• **BRANO PROPOSTO**
=-=-=

Road to London 2012 – «Finalmente cade uno degli elementi di divisione del mondo sportivo» disse Franco Carraro, allora giovane dirigente alla guida del CONI, quando la XXII edizione dei Giochi dell’era moderna venne assegnata a Mosca. Prometteva di diventare l’ “edizione universale”, diventerà l’edizione del boicottaggio a stelle e strisce. Se, nel 1976, l’edizione canadese smise l’elmetto a cui Settembre Nero la costrinse per volteggiare verso la perfezione sulle spalle della ginnasta più grande che la rassegna olimpica ricordi, l’edizione russa non conoscerà nessun salvatore: saranno Presidenti e ministri degli esteri i veri protagonisti
IL SALTO AL FILO SPINATO – Stati Uniti e Unione Sovietica sembravano percorrere il sentiero della distensione quando la sessione numero 75 del CIO assegnò a Mosca, e non a Los Angeles, la XXII edizione dei Giochi. Correva il mese di ottobre, 1974. Mentre le due superpotenze tacitamente si accordavano sull’assegnazione dei Giochi ( pare infatti che nei mesi antecedenti si stato siglato un accordo segreto tra Leonid Breznev e Richard Nixon riguardo a Mosca), Henry Kissinger, confermatosi Segretario di Stato in seguito allo scandalo Watergate che travolse l’amministrazione Nixon e portò alla presidenza Gerald Ford, si recò proprio nella capitale sovietica per vagliare la possibilità di riprendere le discussioni in vista di un successore del trattato SALT, la cui scadenza era prevista per il 1977.
L’OLIMPIADE OLTRE CORTINA – Era la prima volta che l’Olimpismo saltava oltre cortina.«E’ una grande occasione di incontro delle giovani forze di tutto il mondo, che si batteranno sportivamente in un abbraccio di fratellanza e di amicizia» dichiarava soddisfatto Vitali Smirnov, vicepresidente sovietico del CIO. Intrise d’ottimismo, queste parole si rivelarono profetiche quando la Cina popolare, dopo 21 anni di assenza in segno di protesta per il riconoscimento accordato all’altra Cina, quella nazionalista di Taiwan, annunciò la partecipazione. Riuscirà, almeno in questa occasione, un’ Olimpiade ad abbattere , anche solo temporaneamente, il muro che divide est ed ovest e la Muraglia cinese sportiva eretta dalla Cina maoista?

=-=-=

[Righe di dati]
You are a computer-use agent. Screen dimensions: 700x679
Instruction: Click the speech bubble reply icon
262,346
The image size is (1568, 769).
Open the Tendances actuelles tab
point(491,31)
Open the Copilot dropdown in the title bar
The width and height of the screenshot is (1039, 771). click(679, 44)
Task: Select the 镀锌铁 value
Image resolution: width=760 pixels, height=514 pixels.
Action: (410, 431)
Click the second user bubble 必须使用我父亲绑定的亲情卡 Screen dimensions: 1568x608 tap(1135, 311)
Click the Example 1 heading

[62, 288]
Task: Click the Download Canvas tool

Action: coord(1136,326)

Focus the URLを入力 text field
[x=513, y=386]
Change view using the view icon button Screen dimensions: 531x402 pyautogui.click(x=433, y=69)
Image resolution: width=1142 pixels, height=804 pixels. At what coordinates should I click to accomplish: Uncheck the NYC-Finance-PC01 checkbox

=-=-=

• **COMPITI DA SVOLGERE**
[A] Secondo il brano sulle Olimpiadi di Mosca, in quale mese e anno la XXII edizione dei Giochi fu assegnata a Mosca?
[B] Trascrivi parola per parola la parte del brano sulle Olimpiadi di Mosca che comincia con le parole "L’OLIMPIADE OLTRE CORTINA" e si chiude dopo le parole "dalla Cina maoista?".
[C] Elenca tutte le persone indicate per nome e cognome nel brano sulle Olimpiadi di Mosca.
Per svolgere i compiti non occorre consultare i dati.

• **RISULTATI FINALI**
[A] Nell'ottobre del 1974.

[B]
L’OLIMPIADE OLTRE CORTINA – Era la prima volta che l’Olimpismo saltava oltre cortina.«E’ una grande occasione di incontro delle giovani forze di tutto il mondo, che si batteranno sportivamente in un abbraccio di fratellanza e di amicizia» dichiarava soddisfatto Vitali Smirnov, vicepresidente sovietico del CIO. Intrise d’ottimismo, queste parole si rivelarono profetiche quando la Cina popolare, dopo 21 anni di assenza in segno di protesta per il riconoscimento accordato all’altra Cina, quella nazionalista di Taiwan, annunciò la partecipazione. Riuscirà, almeno in questa occasione, un’ Olimpiade ad abbattere , anche solo temporaneamente, il muro che divide est ed ovest e la Muraglia cinese sportiva eretta dalla Cina maoista?

[C] Franco Carraro, Leonid Breznev, Richard Nixon, Henry Kissinger, Gerald Ford, Vitali Smirnov